Men our age vs. older men
In my personal case I have experienced both, relationships with men my age and with older ones. And which do I prefer? Older of course. When dealing with men your age or near your age, there is a tendency of finding a lack of maturity, which really makes us women uncomfortable. When you find a man that is not mature it feels like you are raising a child of your own. They can't make their own decisions, they lack of confidence and courage to perform their duties and responsibility is not included on their vocabulary. With older men it is totally different, they tend to have experiences which give them confidence and they tend to take action under difficult situations instead of pulling their hairs off their heads waiting for us or 'mommy' to come and solve for them.

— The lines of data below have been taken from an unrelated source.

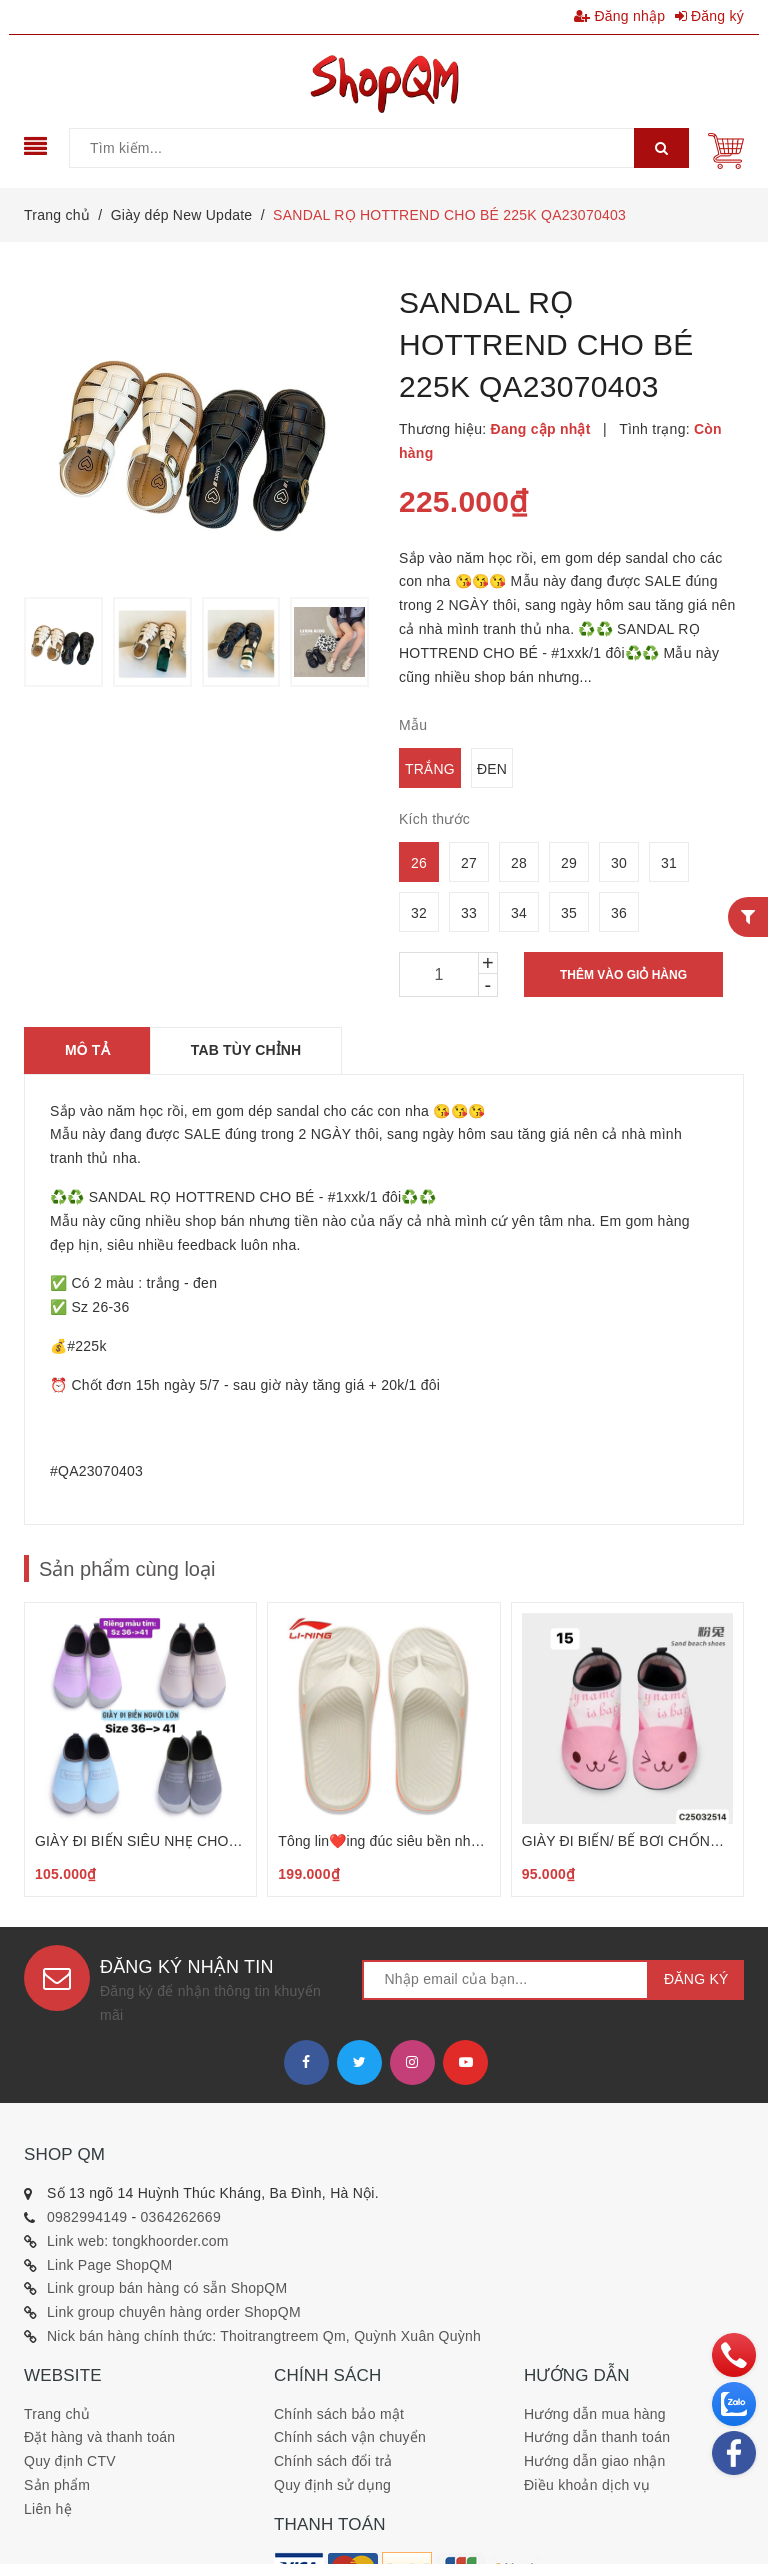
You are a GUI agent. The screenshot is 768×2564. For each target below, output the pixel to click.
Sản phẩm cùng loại (127, 1569)
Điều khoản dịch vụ (587, 2485)
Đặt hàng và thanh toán (99, 2437)
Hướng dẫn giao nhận (595, 2461)
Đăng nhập (619, 16)
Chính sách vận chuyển (350, 2437)
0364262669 (181, 2217)
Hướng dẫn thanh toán (597, 2437)
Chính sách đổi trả (333, 2461)
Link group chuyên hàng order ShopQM (174, 2312)
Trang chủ (57, 2414)
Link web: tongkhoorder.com (138, 2241)
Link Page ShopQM (109, 2265)
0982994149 (87, 2217)
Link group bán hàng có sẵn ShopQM (167, 2288)
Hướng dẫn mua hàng (595, 2414)
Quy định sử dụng (332, 2485)
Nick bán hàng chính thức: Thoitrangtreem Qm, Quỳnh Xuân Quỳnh (264, 2336)
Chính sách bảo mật (339, 2414)
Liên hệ (48, 2509)
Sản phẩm (57, 2485)
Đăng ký (710, 16)
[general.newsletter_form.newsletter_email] (505, 1980)
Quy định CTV (70, 2461)
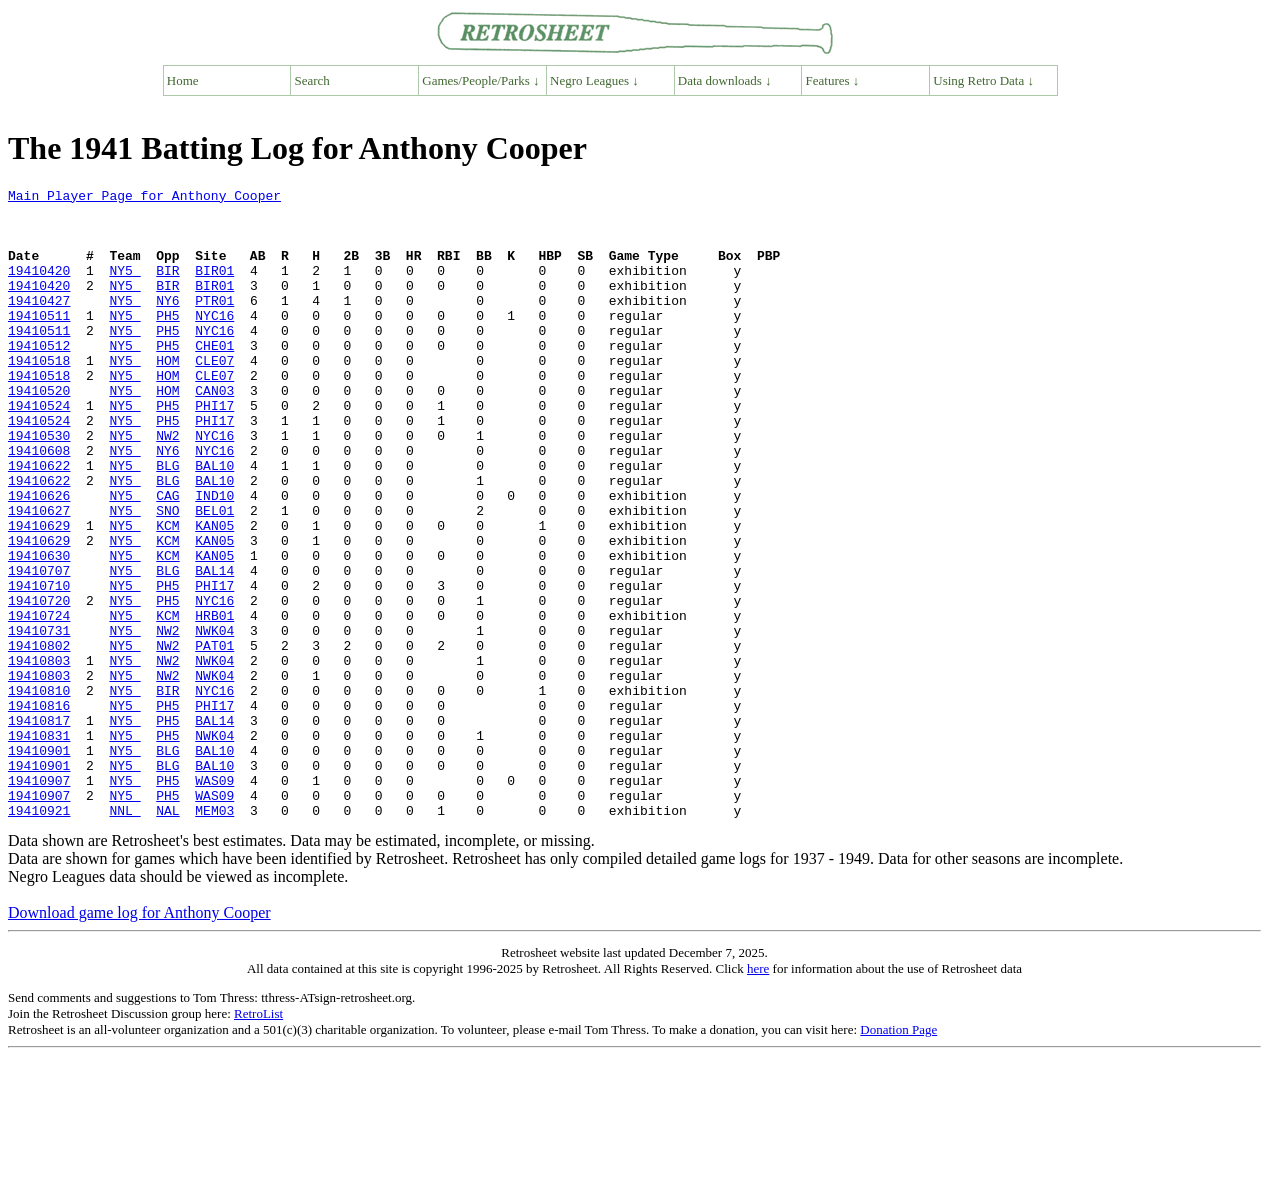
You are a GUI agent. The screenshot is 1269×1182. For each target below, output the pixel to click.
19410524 (39, 450)
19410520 (39, 432)
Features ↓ (833, 80)
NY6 (167, 324)
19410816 (39, 810)
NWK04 (214, 720)
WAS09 (214, 900)
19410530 (39, 486)
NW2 (167, 486)
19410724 (39, 702)
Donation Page (898, 1155)
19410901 (39, 864)
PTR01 (214, 324)
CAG (167, 558)
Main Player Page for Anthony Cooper (144, 198)
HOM (167, 396)
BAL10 (214, 522)
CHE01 (214, 378)
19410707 (39, 648)
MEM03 (214, 936)
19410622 (39, 522)
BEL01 (214, 576)
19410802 (39, 738)
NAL (167, 936)
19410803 (39, 756)
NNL (124, 936)
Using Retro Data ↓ (983, 80)
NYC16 (214, 342)
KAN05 (214, 594)
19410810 (39, 792)
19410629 (39, 594)
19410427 (39, 324)
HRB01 (214, 702)
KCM (167, 594)
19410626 (39, 558)
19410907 (39, 900)
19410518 (39, 396)
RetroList (258, 1139)
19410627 (39, 576)
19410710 (39, 666)
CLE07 (214, 396)
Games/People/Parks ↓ (480, 80)
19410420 (39, 288)
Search (312, 80)
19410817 (39, 828)
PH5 (167, 342)
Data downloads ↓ (725, 80)
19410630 (39, 630)
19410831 (39, 846)
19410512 (39, 378)
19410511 (39, 342)
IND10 (214, 558)
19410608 (39, 504)
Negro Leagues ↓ (594, 80)
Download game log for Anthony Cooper (139, 1038)
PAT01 (214, 738)
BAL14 (214, 648)
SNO (167, 576)
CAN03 (214, 432)
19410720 (39, 684)
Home (183, 80)
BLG (167, 522)
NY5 (124, 288)
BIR (167, 288)
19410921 (39, 936)
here (758, 1094)
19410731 (39, 720)
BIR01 (214, 288)
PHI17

Many people think and most women say that we need a man who is sweet, comprehensive, sensible, bla, bla, bla...That's all bull sh...What we really need in a man, is not to be sweet and sensible, but to be a companion, a complement, a partner. Someone that goes along with you or is ahead of you so that when you stumble, instead of dropping dead or crying for 'mommy' right next to you, helps you up again and finishes the race with you. And we tend to find this in older men.
It is also emotional
Part of this is association. We need men with experience, not to teach us what we do not know, but for the emotion of thinking we are going to experience new things. We also like big men, for the sense of protection. But older men compensate being big with the wisdom and maturity sense created by being older. We tend to associate wisdom and maturity with age, supposing more age is proportional to more experience. That makes us feel very comfortable.
Natural need of a leader
When dancing, who's the lead? The man or the woman? It is of general knowledge that a man leads the dancing couple. Women can do the job, I am not saying we are not capable, but ask yourself, would it look right? Imagine yourself leading the man and the man moving his body like a woman. Seriously, would that look right? I do not think so.

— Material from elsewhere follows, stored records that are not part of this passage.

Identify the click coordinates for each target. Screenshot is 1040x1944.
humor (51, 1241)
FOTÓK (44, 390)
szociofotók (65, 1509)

I do not want to implicate that all young men are immature or that all older men are experienced and mature and wise. My arguments are based only on a tendency I have identified throughout my personal experiences. To prove that I my intentions are not to generalize I will give you a personal example. I am married to a man who is 11 years older than me because I found in him most of the characteristics I was looking for (and I say most because no one is perfect and you are never going to find a man that fulfills all of your needs). But I also shared a relationship with one that was 9 years older than me and even though he was older, in some areas he didn't seem much mature and trustworthy and comfortable for me.
Generally we need a man that either controls us or contends with us. A man that can listen and learn from us but shows us more than we can show them. One that can cover his and our expenses or at least his own, but never make us cover his. In other words, generally we look for a man who is besides us or a few steps ahead of us. And that is why we prefer older men.